2) And (3) performing PCR amplification by using the extracted genome DNA as a template and adopting an upstream primer and a downstream primer to obtain a PCR product, and sequencing the PCR product. The primer sequences are as follows:
My09b.dec.S:TCTGGTATGAACTGCCTTG;
My09b.dec.A:TAGTAGCCATCCTCCTGAG。
the sequencing result shows that: positive F0 mouse 01 compared to wild-type C57BL/6 mouse#The 16bp DNA fragment at position 17697-17712 (corresponding to position 189-204 of the mRNA sequence) and the 7bp DNA fragment at position 17866-17872 (corresponding to position 358-364 of the mRNA sequence) of the MYO9B gene on one of the two homologous chromosomes were deleted, while the other chromosome was not mutated (FIG. 1).
Positive F0 generation of mice 02 compared to wild type C57BL/6 mice#The 16bp DNA fragment at position 17695-17710 (corresponding to position 187-202 of the mRNA sequence) and the base G at position 17868 (corresponding to position 360 of the mRNA sequence) of the MYO9B gene on one of the two homologous chromosomes are deleted, and the other chromosome is not mutated (FIG. 2).
2. Establishment of strains
Positive F0 mouse generation 01#And (5) establishing a system. The method comprises the following specific steps: positive F0 mouse generation 01#Hybridizing with wild C57BL/6 mouse to obtain F1 mouse, and identifying and screening the gene type of tailed mouse and positive F0 mouse 01 at 3-4 weeks#Mice with consistent genotypes are obtained, and F1 generation heterozygous mice 01 are obtained#(ii) a F1 generation hybrid mouse 01#Hybridizing to obtain F2 mouse, and identifying the genotype of the scissored tail at 3-4 weeks to screen out F2 homozygous mouse 01#F2 generation homozygous mouse 01#The female and male can be used as breeding mice for mating, and the breeding is continuously crossed and propagated to F4 generation, so as to obtain F4 generation homozygous mouse 01#And carrying out genotype identification on the gene. Genotype identification primers my09b.

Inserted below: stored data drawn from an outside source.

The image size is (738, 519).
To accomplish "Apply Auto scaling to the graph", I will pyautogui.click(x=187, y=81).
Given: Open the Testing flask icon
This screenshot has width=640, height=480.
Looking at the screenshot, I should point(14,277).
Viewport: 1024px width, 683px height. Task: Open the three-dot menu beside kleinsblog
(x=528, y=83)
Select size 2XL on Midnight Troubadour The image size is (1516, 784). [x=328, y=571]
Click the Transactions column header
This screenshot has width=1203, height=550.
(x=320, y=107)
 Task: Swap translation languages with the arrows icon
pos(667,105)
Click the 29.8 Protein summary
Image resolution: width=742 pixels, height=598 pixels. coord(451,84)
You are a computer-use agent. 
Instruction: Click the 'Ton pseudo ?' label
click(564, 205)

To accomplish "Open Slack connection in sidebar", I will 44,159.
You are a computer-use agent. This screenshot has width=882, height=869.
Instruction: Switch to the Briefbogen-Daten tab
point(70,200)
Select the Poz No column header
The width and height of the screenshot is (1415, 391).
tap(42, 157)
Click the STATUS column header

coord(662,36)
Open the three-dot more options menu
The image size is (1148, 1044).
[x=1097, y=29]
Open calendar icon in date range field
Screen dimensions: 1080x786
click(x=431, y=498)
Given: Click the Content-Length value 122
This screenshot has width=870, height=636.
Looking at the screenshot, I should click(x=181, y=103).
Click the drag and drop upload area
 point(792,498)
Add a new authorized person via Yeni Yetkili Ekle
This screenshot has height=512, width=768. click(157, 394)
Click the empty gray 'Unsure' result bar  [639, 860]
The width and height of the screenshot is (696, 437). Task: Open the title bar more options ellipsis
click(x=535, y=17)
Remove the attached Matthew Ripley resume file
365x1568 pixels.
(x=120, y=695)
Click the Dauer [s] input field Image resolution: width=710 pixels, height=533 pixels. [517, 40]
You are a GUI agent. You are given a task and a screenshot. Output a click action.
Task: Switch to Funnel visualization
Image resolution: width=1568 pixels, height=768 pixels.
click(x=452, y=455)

F4 generation homozygous mouse 01, compared to wild type C57BL/6 mouse#The 16bp DNA fragment shown in 17697-17712 and the 7bp DNA fragment shown in 17866-17872 of the MYO9B genes on the two homologous chromosomes were deleted.
Functional verification of MYO9B gene knockout mice
For wild type C57BL/6 mouse and MYO9B gene knockout mouse (F4 generation homozygous mouse 01)#) Malignant pleural effusion model experiments are performed.
1. Construction of malignant pleural effusion mouse model
Based on wild type C57BL/6 mouse and MYO9B gene knockout mouse (F4 generation homozygous mouse 01)#) According to the literature "Stathopoulos GT et al, J Natl Cancer Inst, 2008; stathopoulos GT et al, Am J Respir Crit Care Med, 2010; the method in Wu XZ et al, Am J Respir Cell Mol Biol, 2017' constructs a malignant pleural effusion mouse model, and respectively obtains a wild type MPE mouse model and an MYO9B gene knockout MPE mouse model. The method comprises the following specific steps: after the mouse enters a deep anesthesia state, the limbs of the mouse are fixed by a sterilization adhesive tape to be in a supine position, the hair on the right front chest wall of the mouse is cut off, and then the skin on the right front chest wall of the mouse is disinfected by iodophor and 75% alcohol in sequence. The skin is cut with a small opening with the length of about 5mm at the position of about 1cm at 45 degrees on the right upper part of the mouse xiphoid process,the subcutaneous fascia and muscle were then separated blunt layer by layer until the ribs were exposed. Inoculation of tumor cells into the pleural cavity of mice: mu.l of mouse Lewis lung carcinoma cell suspension (1.5X 10) was extracted under direct visualization with a 100. mu.l range microsyringe5PBS buffer), and injecting the tumor cell suspension into the pleural cavity of the mouse through the intercostal space. The muscle and epidermal layers were sutured in this order with nylon thread, and the wound was then disinfected with 75% alcohol. Finally, the mice were waited for to wake up and returned to their cages.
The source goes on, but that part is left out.